Let’s use grep to help narrow down my possible next guesses. The gray and yellow letter tiles tell me that today’s secret word doesn’t contain the letters S, T, or A. The secret word does contain R and E, but not as the last two letters.

First, let’s narrow down the options to eliminate words that do not contain S, T, or A. The -v option for grep is very handy here to “invert” a search. For example, if we “invert” the search for any words with S, T, or, A, grep will return only the words that do not contain those letters. This already reduces our options from 15,000 possible words in the first guess to only 3,600 possible words for our second guess:

$ grep -v '[sta]' wordlist > guess2a
$ wc -l guess2a 
3640 guess2a

But this list also includes words like chide, which has the letter E in the last position, or the word berry which has an R in the next-to-last position. Wordle colored those letter tiles yellow after our first guess, to indicate that the secret word had both R and E in it, but not in those positions. So to narrow down our possible list of guesses, we need to eliminate any words with an E as the last letter, or an R as the second-to-last letter. This brings the list down to only 550 possible words:

$ grep e guess2a | grep -v 'e$' | grep r | grep -v 'r.$' > guess2b
$ wc -l guess2b
553 guess2b

The period in r.$ is a placeholder for any possible character. In this case, since our list only contains words with five letters, this regular expression effectively means “the letter R as the next-to-last letter.”

Make another guess

As I look through my list of words to make my next guess, I want to pick an “everyday” word that has five unique letters. For example, the word creek is good, but it has two E’s. Instead, I decided to guess the word biker.

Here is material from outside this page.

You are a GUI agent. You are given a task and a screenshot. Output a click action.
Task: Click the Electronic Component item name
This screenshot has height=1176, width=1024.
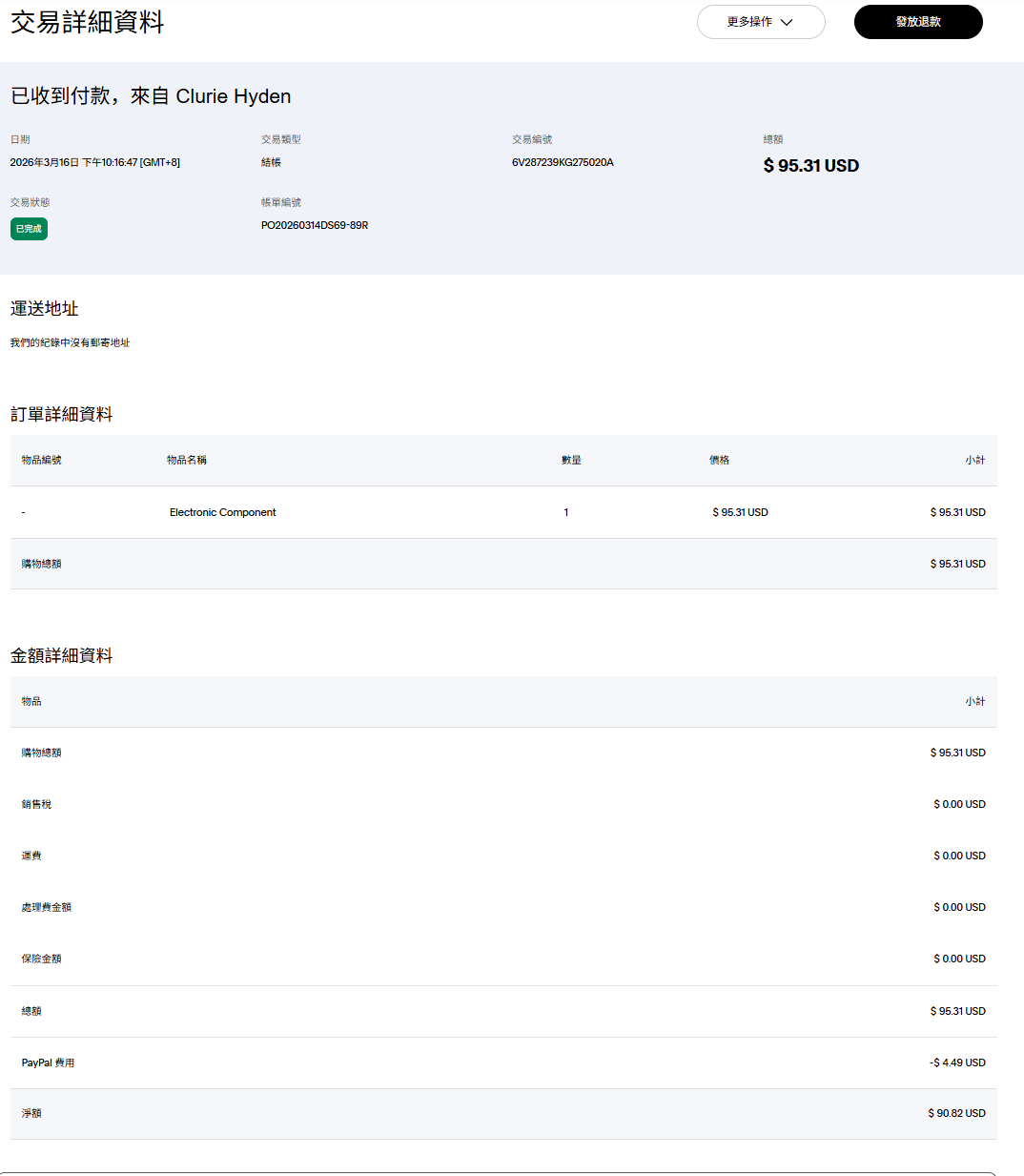[x=222, y=512]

Guessing a word that has five unique letters provides me additional information about what letters might appear in the word. For example, the gray and yellow tiles tell me that the secret word does not contain the letters B or I. It does have a K in it, but not as the middle letter.

We can use grep again to further narrow down the options. As before, the first step is to eliminate any words that have B or I. This narrows the list to just over 300 possible words:

$ grep -v '[bi]' guess2b > guess3a
$ wc -l guess3a
325 guess3a

Then, filter the list to only find words with K, E, and R, but not as the last three letters. Since we already filtered the word list to only contain R and E words, we don’t need to run grep with those letters, but we need to grep for any words with K:

$ grep k guess3a | grep -v '^..k' | grep -v 'e.$' | grep -v 'r$' > guess3b
$ wc -l guess3b
9 guess3b

This brings the list down to only nine possible words:

$ cat guess3b
dreck
freck
jerky
kerch
kreng
perky
reeky
renky
wreck

Guess the word

From here, guessing the secret word within six total attempts should be pretty easy. Wordle tends to use “everyday” words, so we can pick a word like wreck for the next guess.

This is getting close! We now know the word doesn’t contain W or C, and the letters R, E, and K are in the wrong positions:

$ grep -v w guess3b | grep -v c | grep -v '^.r' | grep -v '^..e' | grep -v 'k$' > guess4a
$ wc -l guess4a
3 guess4a

This narrows down the list of possible words to just three:

$ cat guess4a
jerky
perky
renky

I’ll guess the word jerky, which happens to be correct!

Regular expressions for the win

The grep command is a powerful tool that lets you find words in a list based on regular expressions. This example shows how to use grep to help narrow down the options in a word puzzle game, but you can use grep in the same way to match other things. For example, system administrators might use grep to find errors in a log file, such as the /var/log/messages file, but only for a particular day. With grep, you can match text at the beginning of a line, the end of a line, or anywhere in between – or find lines that do not contain the text pattern. Add grep to your systems administrator “toolkit” to make your work easier.